Wednesday, December 12, 2012
What does "the old is better" mean in Luke 5:39?
When preaching Sunday before last on Luke 5:27-39, I was intrigued by the conclusion to the "parable" (vv. 36-39) of the new patch on the old garment and the new wine in the old bottles (skins). Here are some notes:
Jesus concludes in v. 39 by saying, “No man also having drunk old wine straightway desireth new: for he saith the old is better.”
Now, what does this parable mean? We might think it would have been nice if Jesus had given the authoritative interpretation as in the parable of the sower (see Mark 4:13-20).
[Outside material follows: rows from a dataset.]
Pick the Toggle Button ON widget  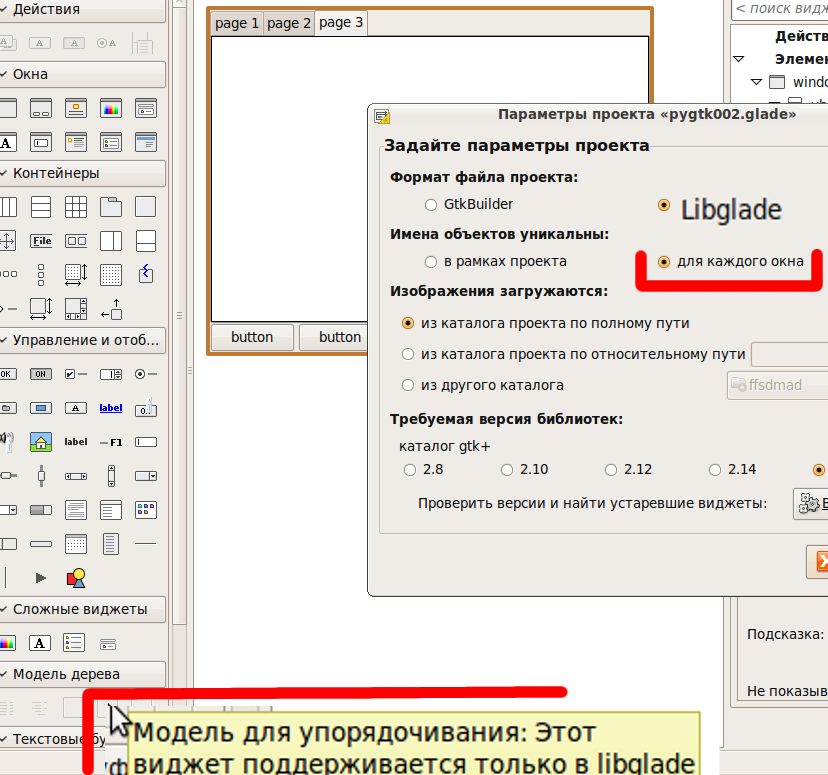pos(41,374)
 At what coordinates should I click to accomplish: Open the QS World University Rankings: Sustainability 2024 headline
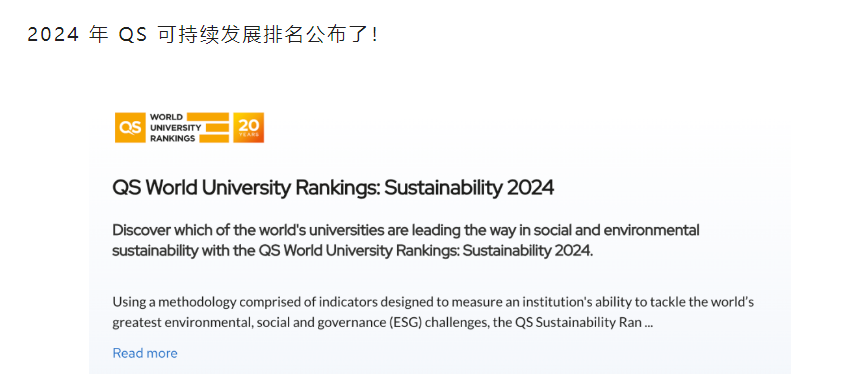coord(333,187)
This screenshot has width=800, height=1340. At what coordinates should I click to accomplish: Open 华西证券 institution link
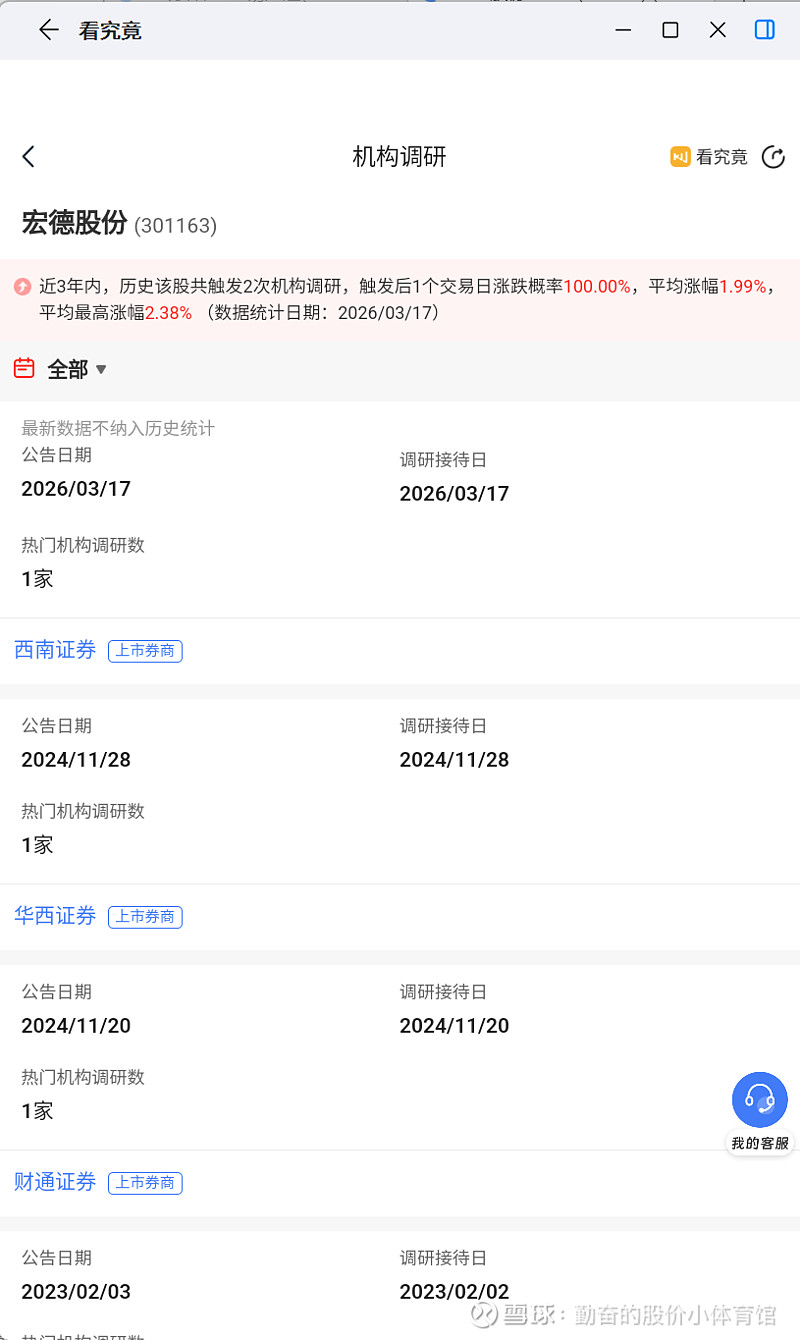(55, 916)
The standard interpretation is that the new thing (patch, wine) refers to Jesus’ teaching and to his disciples who would be joined to the old practices of the religious Jews of their day with the result of schism and conflict. The new wine of Jesus’ teaching and way of life would require a new wineskin of the church, apart from the synagogue. This would include the end of the civil and ceremonial aspects the law, the end of the dietary rules, the end of the sacrificial system, the transformation of the Sabbath from the seventh to the first day of the week, etc. The final quote then in v. 39 is meant to be taken ironically, indicating the hard heartedness of those who reject the new teachings of Jesus. This line of interpretation seems to be the one followed by conservative men both past and present.
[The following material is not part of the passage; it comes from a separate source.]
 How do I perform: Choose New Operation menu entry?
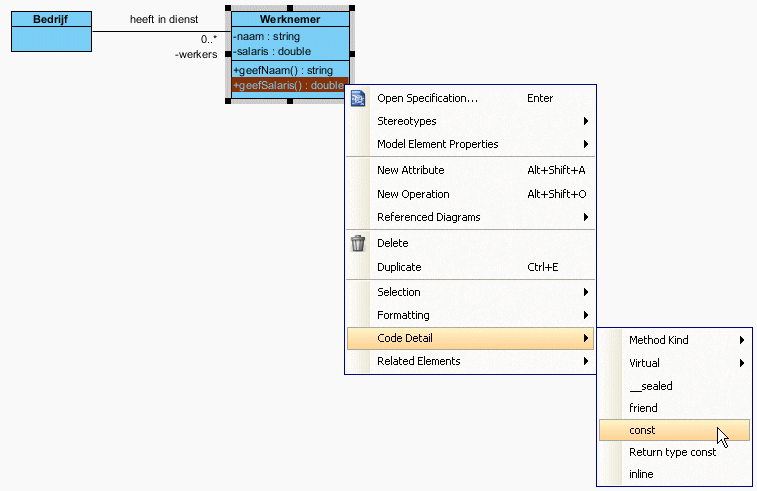(x=413, y=194)
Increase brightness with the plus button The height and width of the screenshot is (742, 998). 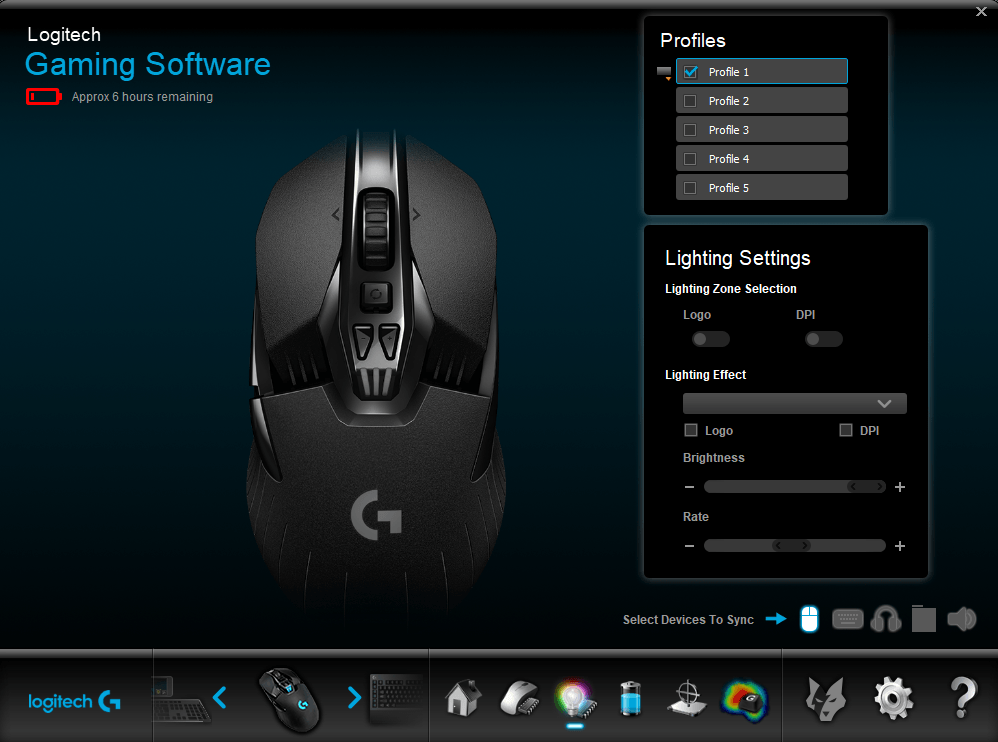900,487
Another possibility, however, would be to turn things on their head and say that Jesus was in fact saying that it was the scribes and Pharisees who had introduced something new; whereas, it was he who was the guardian of something that was ancient and proved. Let’s take fasting as an example (the point of conflict in this context; see vv. 30-35). Though there were many times and occasions when Israel fasted in mourning or grieving over her sin, the OT only prescribed fasting once a year on the Day of Atonement (Leviticus 16:29 speak of “afflicting yours souls” which is usually taken to be a reference to fasting). The tradition which had developed among the Pharisees, however, was that of twice weekly fasting (see the prayer of the Pharisee in Luke 18:12). This was a novelty that, in fact, went beyond what was written in Scripture. One might say that it was Jesus himself and his disciples who were upholding the old practices, and the Pharisees who were offering something new that resulted in division and destruction. In that case, when Jesus cites the hypothetical man who prefers the old wine to the new by saing “The old is better” (v. 39), he does not do so ironically but in a straightforward manner. It is Jesus not the Pharisees who is preserving the old paths.